登山の趣味はないが、なぜか急に山登りがしたくなった。その気持ちをどうしても抑える事が出来ず、次の連休に、僕は山を登りに行く事にした。
「山なんて登った事あるの?」心配そうに妻が聞いた。
「中学の時に雌阿寒岳に登った事があるくらいかな」
「大丈夫なの?そんなんで」
「ガイドが付くから大丈夫」
「何で登山なの?」
「そこに山があるからさ」
山の麓にある小さな山小屋で一泊し、翌早朝に出発する事になった。山小屋には僕の他に数人の登山客とガイドが居て、各自自己紹介を済ませると、登山をする上での注意事項を聞き、食事となった。僕は隣りに座った男性を見て驚いた。
早速、声を掛けてみる。
「あの~もしかしてK-1の武蔵さんじゃないですか?」
「はい、そうです」男性は強面の顔をクシャクシャに崩し、笑顔で答えた。
「でも何でこんな所に居るんですか?」
「K-1を引退したら、登山家になろうと思ってたんですよ。今は練習期間として日本全国の初心者用の山をあちこち周ってるんです。でも、ここの山は上級者向けの用ですね。ザイルとかも使う様ですし」
「上級者?ここの山が?僕は初心者なんですが・・」
「大丈夫ですよ。ガイドも付いてますから。あっ、僕を呼ぶ時はムサシで良いですよ。これを機会にお友達になりましょう」
次の朝、僕ら一行は登山を開始した。下から見る山頂は、マッターホルンの様に見える。こんな山、登れるんだろうか?不安になって来た。

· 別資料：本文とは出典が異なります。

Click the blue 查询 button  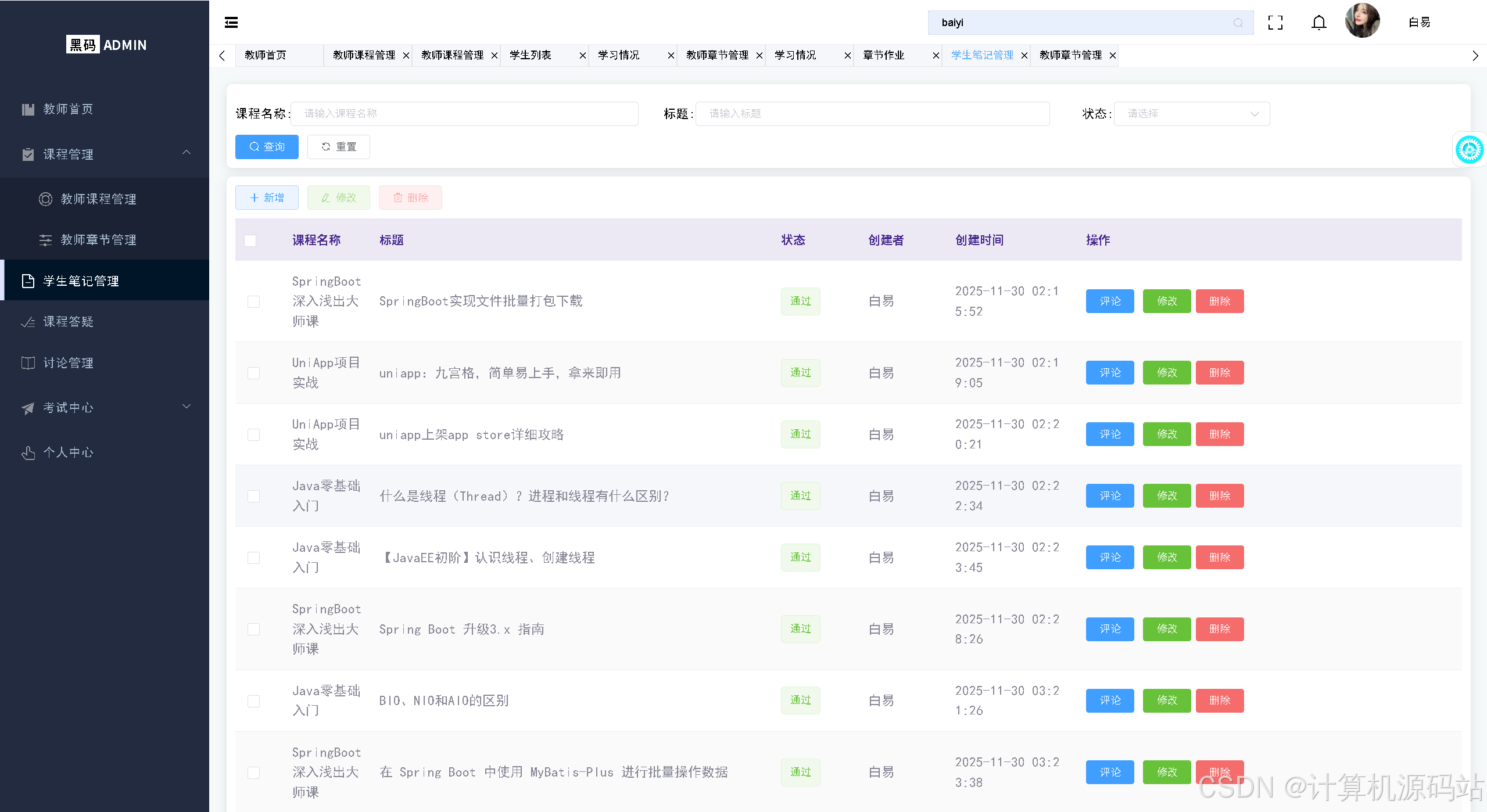267,147
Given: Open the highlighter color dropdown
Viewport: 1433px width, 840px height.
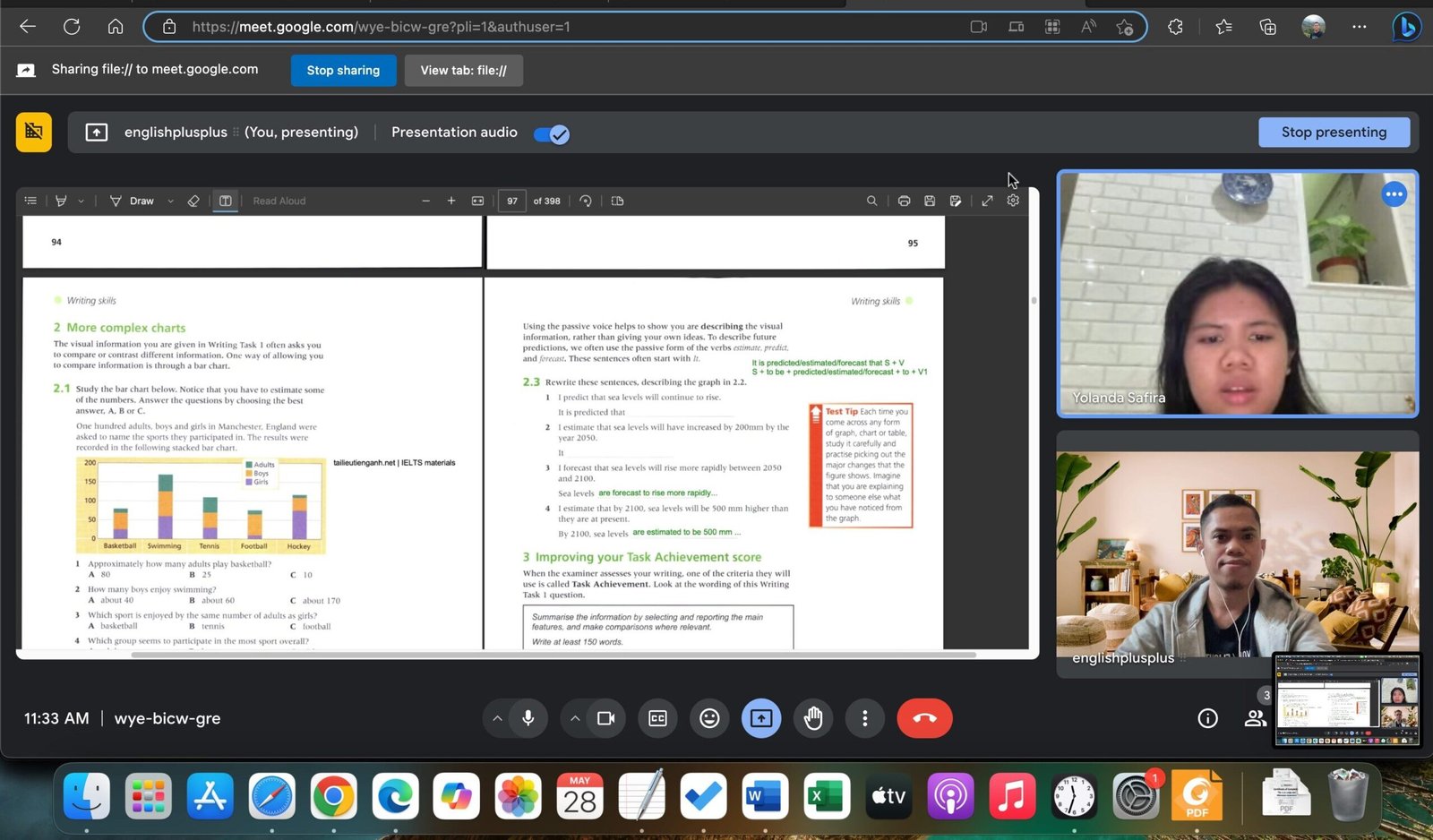Looking at the screenshot, I should [81, 201].
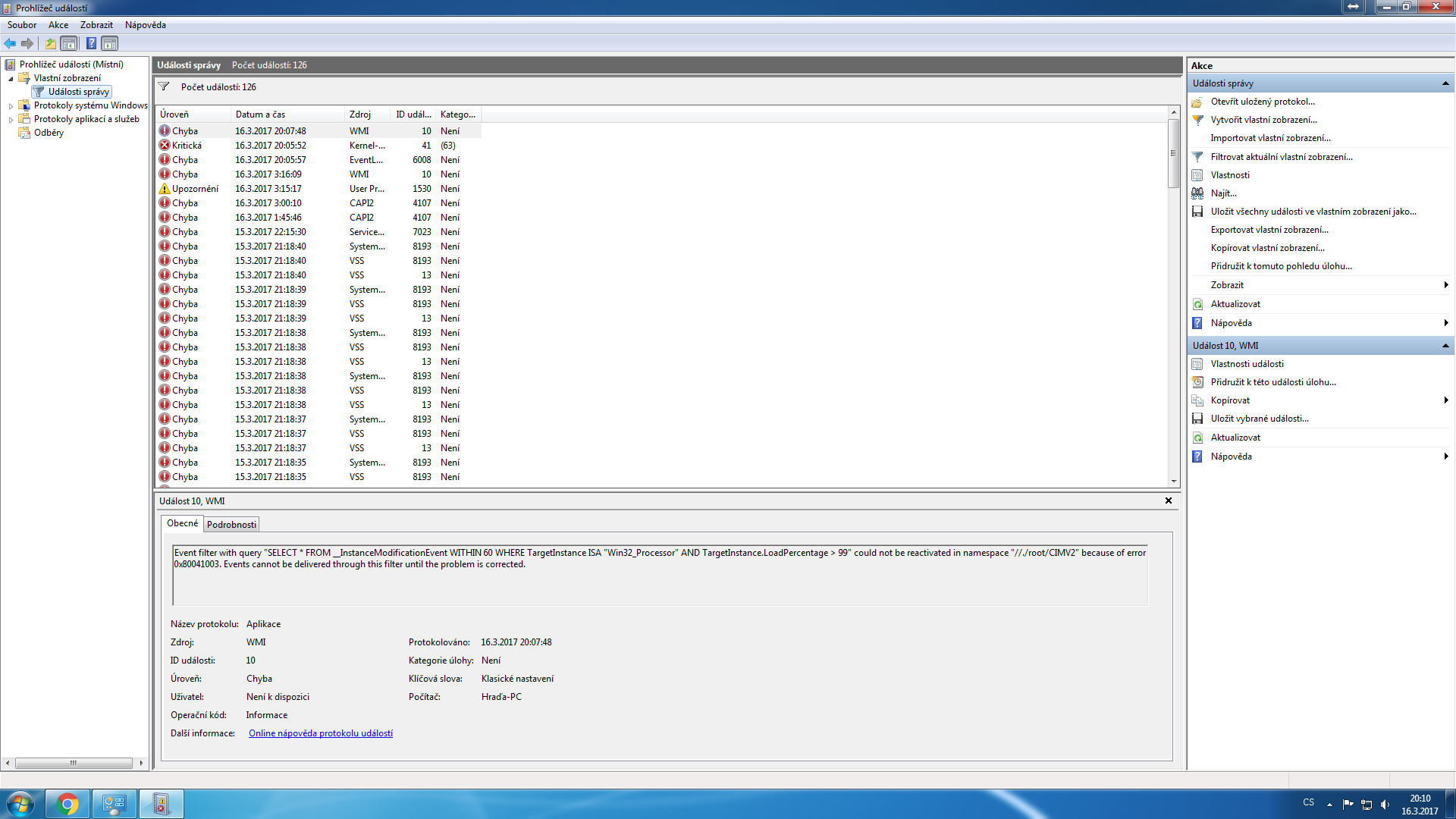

歩いて暫くすると、絶壁が見えて来た。ガイドがハーネスを岩肌に打ち付ける。うそだろ~と内心思いながら、僕はザイルを必死につかみ、岩肌を登って行く。その下をムサシが登って来るのが見える。その時、ムサシが足を滑らし、絶叫と共に谷底へと落ちて行った。
僕は大声で叫んだ。
「ムサシ~!!!!!!」
「えっ?何?何なの!どうしたの?ムサシって誰?」
横に寝ていた妻がベッドから飛び起きて言った。